> **YOUR TASK**: Copy each line in the data that includes the word "agent".

> **INPUT FOR THIS TASK**:
- Opening Delimiter -

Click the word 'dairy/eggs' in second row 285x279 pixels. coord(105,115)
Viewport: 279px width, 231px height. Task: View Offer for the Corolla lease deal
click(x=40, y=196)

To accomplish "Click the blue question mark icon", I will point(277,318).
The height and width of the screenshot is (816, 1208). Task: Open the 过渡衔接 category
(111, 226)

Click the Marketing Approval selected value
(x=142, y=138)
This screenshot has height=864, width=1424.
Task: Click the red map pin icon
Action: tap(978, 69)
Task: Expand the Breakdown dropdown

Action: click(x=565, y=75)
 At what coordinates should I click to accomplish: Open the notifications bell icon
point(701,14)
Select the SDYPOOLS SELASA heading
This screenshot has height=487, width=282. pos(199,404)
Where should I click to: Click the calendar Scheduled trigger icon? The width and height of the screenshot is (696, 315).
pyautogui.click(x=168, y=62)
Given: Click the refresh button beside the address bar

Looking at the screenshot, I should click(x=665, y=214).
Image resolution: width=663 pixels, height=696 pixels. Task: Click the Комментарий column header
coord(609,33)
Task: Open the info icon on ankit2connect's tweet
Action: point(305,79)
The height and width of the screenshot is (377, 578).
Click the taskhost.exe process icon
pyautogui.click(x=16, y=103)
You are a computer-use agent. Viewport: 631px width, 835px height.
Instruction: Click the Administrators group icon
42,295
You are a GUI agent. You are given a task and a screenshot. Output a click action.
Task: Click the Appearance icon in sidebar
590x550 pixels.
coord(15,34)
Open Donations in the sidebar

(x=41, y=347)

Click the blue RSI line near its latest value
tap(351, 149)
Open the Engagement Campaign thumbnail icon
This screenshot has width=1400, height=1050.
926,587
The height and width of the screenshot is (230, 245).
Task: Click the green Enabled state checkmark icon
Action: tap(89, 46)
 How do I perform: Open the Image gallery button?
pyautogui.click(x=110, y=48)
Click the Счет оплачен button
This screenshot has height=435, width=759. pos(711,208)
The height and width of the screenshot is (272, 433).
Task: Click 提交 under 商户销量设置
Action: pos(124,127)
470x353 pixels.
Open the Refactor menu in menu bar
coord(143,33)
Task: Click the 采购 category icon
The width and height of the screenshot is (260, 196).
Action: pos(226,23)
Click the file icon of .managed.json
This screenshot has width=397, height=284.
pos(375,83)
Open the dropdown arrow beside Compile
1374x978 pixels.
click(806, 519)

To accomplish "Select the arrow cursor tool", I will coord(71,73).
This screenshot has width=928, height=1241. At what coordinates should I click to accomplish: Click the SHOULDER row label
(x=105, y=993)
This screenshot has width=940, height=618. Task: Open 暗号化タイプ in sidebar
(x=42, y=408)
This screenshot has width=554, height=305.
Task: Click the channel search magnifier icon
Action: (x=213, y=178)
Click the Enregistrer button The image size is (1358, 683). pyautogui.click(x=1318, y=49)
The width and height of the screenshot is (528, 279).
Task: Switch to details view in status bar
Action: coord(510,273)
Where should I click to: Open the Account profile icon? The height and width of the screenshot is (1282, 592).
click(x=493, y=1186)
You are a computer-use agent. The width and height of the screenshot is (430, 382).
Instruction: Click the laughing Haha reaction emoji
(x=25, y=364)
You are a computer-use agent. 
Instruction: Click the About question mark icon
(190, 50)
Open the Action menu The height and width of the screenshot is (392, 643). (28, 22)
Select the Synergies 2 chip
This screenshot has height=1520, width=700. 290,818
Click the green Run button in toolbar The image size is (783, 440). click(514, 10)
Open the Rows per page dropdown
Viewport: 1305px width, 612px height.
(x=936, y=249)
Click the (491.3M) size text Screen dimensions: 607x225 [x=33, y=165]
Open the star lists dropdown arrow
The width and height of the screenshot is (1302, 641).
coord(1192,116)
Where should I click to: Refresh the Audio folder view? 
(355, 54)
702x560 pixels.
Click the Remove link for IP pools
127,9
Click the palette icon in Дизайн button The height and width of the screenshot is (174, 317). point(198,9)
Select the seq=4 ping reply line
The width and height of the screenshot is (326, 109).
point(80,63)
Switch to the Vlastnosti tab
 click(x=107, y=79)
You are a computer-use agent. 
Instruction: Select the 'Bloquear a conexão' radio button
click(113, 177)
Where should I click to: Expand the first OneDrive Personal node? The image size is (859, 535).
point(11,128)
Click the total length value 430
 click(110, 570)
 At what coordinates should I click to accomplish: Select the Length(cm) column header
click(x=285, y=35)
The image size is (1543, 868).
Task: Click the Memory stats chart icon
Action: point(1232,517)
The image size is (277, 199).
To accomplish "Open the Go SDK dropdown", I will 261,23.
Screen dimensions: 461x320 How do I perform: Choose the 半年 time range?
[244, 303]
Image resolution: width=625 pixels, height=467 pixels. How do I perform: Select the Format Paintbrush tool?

- Closing Delimiter -

> **ANSWER SPACE**:
You are a computer-use agent. Viewport: 631px width, 835px height.
You are a GUI agent. You are given a task and a screenshot. Output a click action.
You are a computer-use agent. The width and height of the screenshot is (430, 382).
You are a computer-use agent. 
You are a computer-use agent. 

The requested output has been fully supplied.